北海道~本州で寄り道というのは飛行機ではなかなかできないことだ。
新幹線ももちろん寄り道向きだが、夜行で移動するならフェリーになる。
シルバーフェリー、太平洋フェリーは寄り道と合わせるとおもしろいスケジュールが引けそうだ。
直行だとしても商船三井フェリーの夜行便は出発がものすごく遅いのがユニークだ。
翌日を捨てる覚悟で使うのもおもしろそうだ。深夜便のフェリーの供食設備は自動販売機しかないし、携帯電話の電波も入りそうにないし、本当に1日を捨てることになるが。
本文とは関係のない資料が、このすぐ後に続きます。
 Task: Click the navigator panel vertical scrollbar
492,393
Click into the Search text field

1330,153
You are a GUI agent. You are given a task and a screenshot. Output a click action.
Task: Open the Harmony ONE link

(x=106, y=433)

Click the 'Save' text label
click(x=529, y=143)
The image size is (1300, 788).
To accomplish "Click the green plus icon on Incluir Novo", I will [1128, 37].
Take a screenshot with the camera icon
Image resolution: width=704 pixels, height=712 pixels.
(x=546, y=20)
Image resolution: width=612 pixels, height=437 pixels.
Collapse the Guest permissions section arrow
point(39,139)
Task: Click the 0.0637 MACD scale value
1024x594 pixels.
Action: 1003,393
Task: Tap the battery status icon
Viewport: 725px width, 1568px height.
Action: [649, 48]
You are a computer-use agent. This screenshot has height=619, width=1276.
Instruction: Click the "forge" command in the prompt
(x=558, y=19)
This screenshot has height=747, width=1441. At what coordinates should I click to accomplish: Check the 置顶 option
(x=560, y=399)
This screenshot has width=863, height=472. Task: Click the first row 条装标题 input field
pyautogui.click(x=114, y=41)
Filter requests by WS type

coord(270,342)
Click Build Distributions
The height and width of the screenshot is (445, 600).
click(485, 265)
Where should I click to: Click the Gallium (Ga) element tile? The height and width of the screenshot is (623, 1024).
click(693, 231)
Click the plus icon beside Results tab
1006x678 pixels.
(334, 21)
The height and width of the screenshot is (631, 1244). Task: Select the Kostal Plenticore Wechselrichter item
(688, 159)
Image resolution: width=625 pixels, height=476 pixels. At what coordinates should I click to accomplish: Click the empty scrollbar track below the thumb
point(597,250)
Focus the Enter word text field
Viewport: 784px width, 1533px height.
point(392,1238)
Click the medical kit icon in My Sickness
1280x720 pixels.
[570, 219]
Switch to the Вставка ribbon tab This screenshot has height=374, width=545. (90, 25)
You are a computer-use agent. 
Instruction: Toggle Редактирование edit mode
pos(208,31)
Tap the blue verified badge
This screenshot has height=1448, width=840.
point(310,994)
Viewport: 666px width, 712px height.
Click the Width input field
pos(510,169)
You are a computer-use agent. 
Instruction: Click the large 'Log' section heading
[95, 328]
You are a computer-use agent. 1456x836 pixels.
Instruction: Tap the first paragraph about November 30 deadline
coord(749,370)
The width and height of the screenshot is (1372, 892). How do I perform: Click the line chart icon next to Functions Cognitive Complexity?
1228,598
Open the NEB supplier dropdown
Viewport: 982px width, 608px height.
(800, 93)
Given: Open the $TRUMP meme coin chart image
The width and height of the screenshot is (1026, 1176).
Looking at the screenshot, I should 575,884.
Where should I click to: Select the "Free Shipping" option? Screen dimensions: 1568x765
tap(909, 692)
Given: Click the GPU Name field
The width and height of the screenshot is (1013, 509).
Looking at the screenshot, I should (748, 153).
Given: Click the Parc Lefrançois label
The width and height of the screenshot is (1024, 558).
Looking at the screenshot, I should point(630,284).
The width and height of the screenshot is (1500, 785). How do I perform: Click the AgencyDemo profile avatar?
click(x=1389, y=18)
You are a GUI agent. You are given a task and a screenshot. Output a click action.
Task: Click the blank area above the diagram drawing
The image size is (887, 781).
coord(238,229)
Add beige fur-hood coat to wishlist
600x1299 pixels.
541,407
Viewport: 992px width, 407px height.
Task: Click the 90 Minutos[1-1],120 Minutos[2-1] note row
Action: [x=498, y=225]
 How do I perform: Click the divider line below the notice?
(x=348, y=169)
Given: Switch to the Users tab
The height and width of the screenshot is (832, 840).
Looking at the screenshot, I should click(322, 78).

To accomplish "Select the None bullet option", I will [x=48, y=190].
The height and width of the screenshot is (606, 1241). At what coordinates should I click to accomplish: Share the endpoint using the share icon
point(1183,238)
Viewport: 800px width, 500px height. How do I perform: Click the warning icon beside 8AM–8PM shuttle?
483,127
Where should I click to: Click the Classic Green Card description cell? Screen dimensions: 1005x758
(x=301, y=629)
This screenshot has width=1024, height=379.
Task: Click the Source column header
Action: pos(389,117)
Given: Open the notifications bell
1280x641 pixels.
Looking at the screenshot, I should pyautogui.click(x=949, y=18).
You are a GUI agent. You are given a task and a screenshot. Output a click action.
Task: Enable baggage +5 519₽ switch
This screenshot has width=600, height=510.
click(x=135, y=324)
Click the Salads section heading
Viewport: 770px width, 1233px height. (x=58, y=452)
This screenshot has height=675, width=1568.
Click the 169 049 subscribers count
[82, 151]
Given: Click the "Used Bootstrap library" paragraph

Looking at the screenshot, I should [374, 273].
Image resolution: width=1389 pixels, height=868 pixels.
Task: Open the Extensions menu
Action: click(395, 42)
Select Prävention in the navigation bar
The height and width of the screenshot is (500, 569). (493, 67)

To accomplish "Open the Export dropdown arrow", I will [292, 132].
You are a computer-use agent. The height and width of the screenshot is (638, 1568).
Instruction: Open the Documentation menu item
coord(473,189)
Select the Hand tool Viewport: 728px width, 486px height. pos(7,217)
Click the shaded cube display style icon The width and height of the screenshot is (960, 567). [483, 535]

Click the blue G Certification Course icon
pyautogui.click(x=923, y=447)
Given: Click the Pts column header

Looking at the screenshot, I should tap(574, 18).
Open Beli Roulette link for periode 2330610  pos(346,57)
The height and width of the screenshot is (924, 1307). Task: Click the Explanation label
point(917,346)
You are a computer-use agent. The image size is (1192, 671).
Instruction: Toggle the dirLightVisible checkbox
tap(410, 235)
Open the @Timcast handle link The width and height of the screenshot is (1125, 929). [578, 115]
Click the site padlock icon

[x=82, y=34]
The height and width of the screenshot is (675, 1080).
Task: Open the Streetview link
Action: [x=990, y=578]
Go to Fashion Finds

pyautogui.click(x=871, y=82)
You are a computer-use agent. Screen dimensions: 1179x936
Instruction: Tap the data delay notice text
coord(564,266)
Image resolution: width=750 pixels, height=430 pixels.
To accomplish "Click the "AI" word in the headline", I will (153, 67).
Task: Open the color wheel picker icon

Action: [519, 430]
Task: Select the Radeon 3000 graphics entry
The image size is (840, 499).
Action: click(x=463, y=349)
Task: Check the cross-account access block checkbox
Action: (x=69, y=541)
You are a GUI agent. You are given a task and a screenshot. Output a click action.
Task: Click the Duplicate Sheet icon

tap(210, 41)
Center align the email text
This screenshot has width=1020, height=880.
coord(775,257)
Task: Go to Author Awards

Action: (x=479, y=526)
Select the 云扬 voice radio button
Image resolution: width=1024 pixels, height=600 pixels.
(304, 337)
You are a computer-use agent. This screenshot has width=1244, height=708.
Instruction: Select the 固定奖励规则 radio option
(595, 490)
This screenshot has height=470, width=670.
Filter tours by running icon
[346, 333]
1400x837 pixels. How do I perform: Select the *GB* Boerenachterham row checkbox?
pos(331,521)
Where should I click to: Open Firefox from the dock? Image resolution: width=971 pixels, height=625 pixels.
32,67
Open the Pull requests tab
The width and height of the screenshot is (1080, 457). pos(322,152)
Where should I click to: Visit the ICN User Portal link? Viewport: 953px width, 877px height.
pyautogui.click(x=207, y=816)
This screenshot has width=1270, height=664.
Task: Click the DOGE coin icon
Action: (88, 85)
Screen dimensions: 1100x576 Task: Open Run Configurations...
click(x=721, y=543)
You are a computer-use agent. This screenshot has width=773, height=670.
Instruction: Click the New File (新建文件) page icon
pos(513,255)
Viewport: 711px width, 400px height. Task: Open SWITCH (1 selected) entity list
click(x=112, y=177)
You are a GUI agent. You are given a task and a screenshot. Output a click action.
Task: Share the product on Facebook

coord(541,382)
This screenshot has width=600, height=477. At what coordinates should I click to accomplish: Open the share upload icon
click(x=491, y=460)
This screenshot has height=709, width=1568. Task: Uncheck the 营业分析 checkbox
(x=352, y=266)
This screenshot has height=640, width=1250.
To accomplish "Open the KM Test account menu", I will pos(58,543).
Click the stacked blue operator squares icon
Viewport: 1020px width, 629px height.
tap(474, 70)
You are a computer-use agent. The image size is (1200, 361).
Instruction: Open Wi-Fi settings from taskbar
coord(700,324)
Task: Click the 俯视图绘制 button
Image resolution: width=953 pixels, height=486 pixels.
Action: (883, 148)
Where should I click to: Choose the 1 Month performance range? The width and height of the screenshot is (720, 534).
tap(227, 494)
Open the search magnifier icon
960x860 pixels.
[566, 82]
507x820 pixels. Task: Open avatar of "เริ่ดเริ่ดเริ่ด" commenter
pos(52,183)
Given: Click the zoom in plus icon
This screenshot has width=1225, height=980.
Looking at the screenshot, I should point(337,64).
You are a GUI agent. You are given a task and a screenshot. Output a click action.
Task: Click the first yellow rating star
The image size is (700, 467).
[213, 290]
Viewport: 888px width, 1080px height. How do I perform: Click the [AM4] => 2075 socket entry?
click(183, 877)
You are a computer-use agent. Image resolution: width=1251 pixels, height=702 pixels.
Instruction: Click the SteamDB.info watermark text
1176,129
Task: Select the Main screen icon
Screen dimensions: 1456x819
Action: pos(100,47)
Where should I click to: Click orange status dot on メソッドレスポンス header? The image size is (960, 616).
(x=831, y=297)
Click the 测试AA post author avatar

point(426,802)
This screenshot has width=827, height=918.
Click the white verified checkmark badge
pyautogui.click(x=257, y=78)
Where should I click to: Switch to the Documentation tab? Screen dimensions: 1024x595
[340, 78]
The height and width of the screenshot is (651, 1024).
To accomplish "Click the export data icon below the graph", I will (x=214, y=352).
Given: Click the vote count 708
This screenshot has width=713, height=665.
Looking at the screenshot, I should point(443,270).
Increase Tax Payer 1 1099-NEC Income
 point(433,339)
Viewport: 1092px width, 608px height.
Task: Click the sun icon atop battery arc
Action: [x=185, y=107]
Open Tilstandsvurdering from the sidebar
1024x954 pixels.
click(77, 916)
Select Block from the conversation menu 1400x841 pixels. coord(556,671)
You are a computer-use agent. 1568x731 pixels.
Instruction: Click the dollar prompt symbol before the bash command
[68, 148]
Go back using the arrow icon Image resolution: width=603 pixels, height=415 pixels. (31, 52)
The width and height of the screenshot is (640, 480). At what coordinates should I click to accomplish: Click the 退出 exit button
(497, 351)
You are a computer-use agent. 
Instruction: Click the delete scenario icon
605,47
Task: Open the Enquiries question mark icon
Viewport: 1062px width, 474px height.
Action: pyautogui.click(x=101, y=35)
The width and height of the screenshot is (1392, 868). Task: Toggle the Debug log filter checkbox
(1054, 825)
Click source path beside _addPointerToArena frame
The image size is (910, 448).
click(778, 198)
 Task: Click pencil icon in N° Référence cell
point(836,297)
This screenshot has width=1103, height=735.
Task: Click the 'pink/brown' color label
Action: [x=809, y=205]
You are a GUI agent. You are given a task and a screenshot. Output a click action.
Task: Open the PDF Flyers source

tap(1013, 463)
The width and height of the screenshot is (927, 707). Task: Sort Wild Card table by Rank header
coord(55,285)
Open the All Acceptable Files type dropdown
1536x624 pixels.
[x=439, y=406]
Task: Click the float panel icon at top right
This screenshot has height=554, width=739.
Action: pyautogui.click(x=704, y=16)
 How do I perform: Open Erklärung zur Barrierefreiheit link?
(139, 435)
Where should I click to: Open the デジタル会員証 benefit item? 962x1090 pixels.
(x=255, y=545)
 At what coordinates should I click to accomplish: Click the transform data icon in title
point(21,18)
こんなこと書いたけど、実際に北海道に行く気があるかというとあまりない。
実際行くことがあったとしても、飛行機でびゅんと飛ぶという選択肢を選ぶ可能性はけっこうある。
ただ、こういう選択肢もあるんだよということを示しておけば、なんかのときに活用できるかも知れない。
急いで飛行機で飛んでこなくても、シルバーフェリーで八戸に行けば、1泊削れる上に東北で1日遊んで、帰ってこれるとか。
そういうのを総合して見る方法ってなかなかないからね。調べてなるほどと思った。
まぁ、新日本海フェリーの新潟~小樽が速くなくて時間帯があまりよろしくないというのが一番大きな発見だったんだけど。